Shattered Donkeys
By Pat Racimora on September 16, 2008 at 1:30 AM in Barack Obama, Democratic Nomination, Democratic Party
Has your lack of support for Barack Obama cost you any highly valued friends?
Social psychologists have long pondered the nature of interpersonal relationships, often using diagrams and theories that turn the vibrant concept of “friendship” into bare mathematical equations. But I have always liked my Dad’s simple definition best: “Friends are the people you really look forward to breaking bread with over and over again.”
Of course, people usually bond based on at least one shared interest, but I have never had a friend with whom I was aligned about everything.
So to be treated like a traitor, to be scorned and socially banished by a few of the people I cared about the most, has been heartbreaking.
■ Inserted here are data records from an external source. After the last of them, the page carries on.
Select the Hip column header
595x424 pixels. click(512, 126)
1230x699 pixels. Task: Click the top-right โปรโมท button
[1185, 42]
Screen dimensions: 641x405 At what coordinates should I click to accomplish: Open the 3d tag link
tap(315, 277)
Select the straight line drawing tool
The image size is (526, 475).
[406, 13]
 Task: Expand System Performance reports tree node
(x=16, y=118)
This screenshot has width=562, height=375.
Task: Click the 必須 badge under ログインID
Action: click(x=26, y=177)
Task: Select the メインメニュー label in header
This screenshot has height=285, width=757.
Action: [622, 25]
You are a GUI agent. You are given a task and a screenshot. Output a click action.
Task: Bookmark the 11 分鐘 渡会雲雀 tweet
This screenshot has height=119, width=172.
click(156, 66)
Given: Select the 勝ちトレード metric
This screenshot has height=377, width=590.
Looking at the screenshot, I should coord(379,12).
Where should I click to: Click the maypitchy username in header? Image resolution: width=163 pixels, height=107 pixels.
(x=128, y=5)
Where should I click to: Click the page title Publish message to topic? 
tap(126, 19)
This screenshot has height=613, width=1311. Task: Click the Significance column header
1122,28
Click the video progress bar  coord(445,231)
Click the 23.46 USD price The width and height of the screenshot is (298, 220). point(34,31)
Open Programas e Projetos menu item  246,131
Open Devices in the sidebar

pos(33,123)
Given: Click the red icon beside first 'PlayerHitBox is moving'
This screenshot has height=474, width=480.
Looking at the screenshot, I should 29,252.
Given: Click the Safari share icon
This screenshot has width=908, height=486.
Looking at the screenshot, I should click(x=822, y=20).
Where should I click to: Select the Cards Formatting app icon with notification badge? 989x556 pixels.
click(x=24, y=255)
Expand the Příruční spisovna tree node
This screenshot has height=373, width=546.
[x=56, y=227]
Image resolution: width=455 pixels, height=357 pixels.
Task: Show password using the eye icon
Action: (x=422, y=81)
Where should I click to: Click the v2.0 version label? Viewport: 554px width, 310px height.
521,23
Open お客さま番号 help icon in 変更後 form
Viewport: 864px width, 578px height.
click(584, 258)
They cannot understand why I don’t see a great and inspiring leader who would turn our country around within a short time after taking office. I never put it this way to them, but I looked carefully at Obama’s fast rise and see someone who is self-serving first and foremost and who gives a great speech (off a teleprompter–without it, not so much) and whose career has been built on expediency with heavy-handed support from some very bad players.
I’ve lived a long while, and I have always been deeply involved in politics. I have never encountered anything like this, not even with my Republicans friends in 2000 and 2004. We simply decided that “Friendships Trump Politics,” and agreed not to squabble.
Maybe the old saw about how you know someone is a real friend—“Someone who will visit you in the hospital”—is not quite right. Maybe the new version should be “Someone who keeps caring about you even though you disagree about Barack Obama.”